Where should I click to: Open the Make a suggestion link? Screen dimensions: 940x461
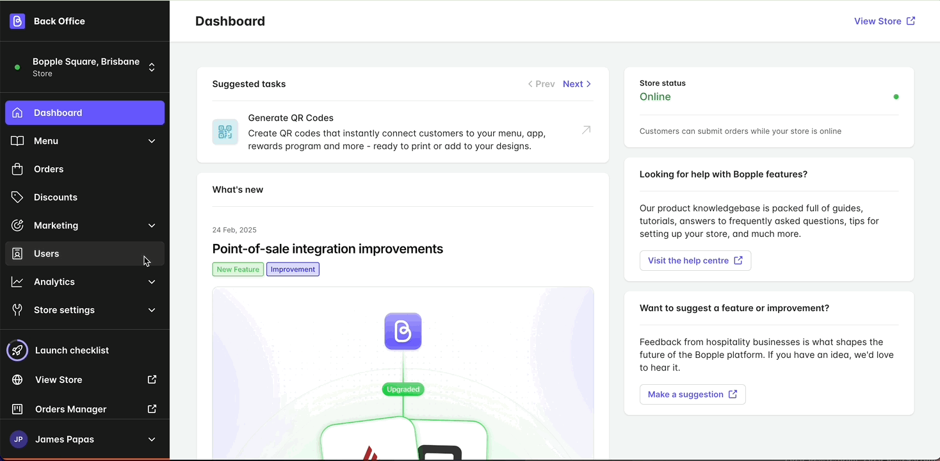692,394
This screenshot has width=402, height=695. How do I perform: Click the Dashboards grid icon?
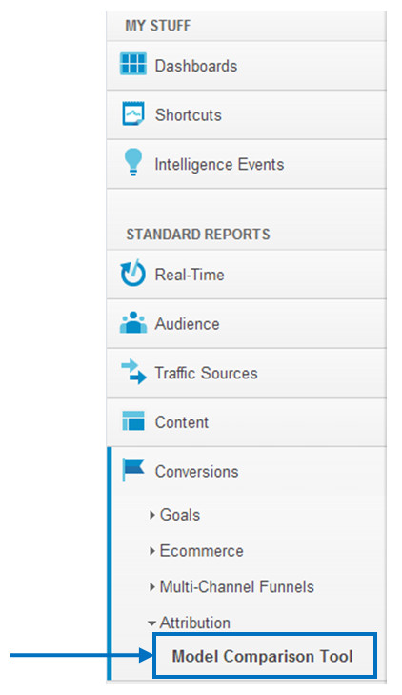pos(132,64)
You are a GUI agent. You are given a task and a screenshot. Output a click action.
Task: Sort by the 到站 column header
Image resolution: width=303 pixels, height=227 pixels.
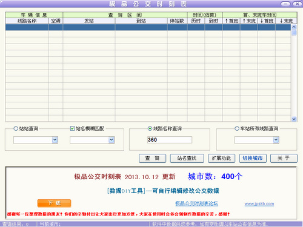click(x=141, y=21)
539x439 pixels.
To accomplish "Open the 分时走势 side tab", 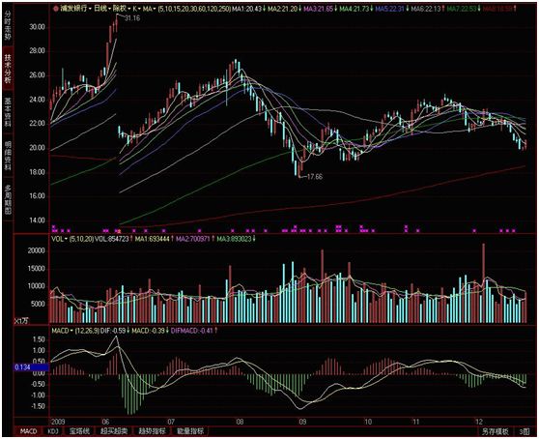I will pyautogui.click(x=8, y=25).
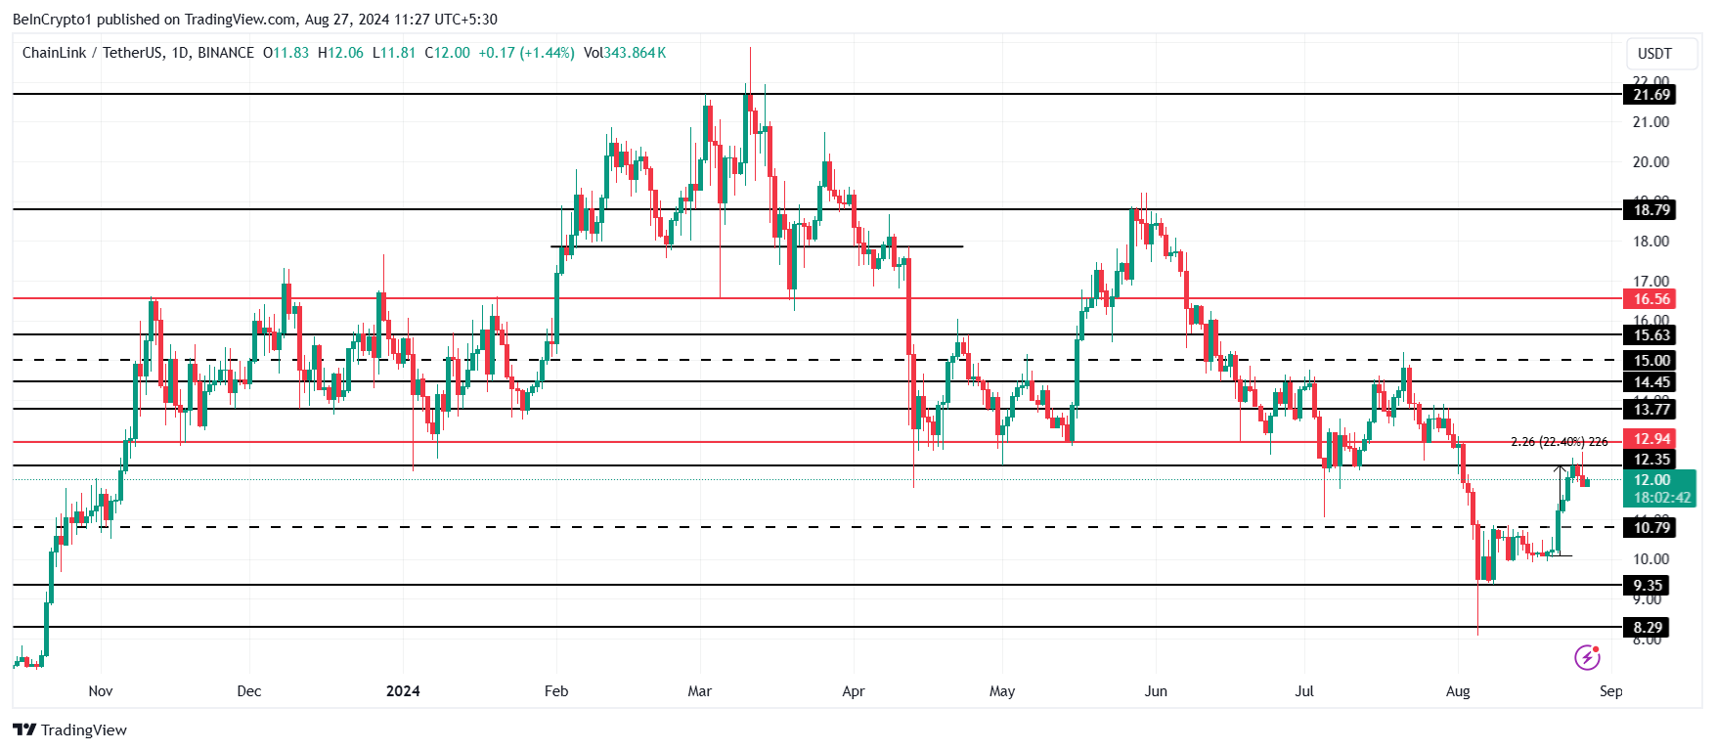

...

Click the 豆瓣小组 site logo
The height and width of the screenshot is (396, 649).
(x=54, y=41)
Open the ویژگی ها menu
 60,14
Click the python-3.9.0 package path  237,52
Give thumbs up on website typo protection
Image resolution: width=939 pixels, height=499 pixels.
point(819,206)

YOUR ASSIGNMENT -
A clean copy is needed of the lines above from the one with "Where should I" up to and including the one with "539x439 pixels.". Please set it down exactly, with no pictures.

SOLUTION TO THIS TASK -
Where should I click to: Open the Make a suggestion link? Screen dimensions: 940x461
692,394
This screenshot has width=402, height=695. How do I perform: Click the Dashboards grid icon?
pos(132,64)
You are a GUI agent. You are given a task and a screenshot. Output a click action.
Task: Sort by the 到站 column header
Image resolution: width=303 pixels, height=227 pixels.
click(x=141, y=21)
539x439 pixels.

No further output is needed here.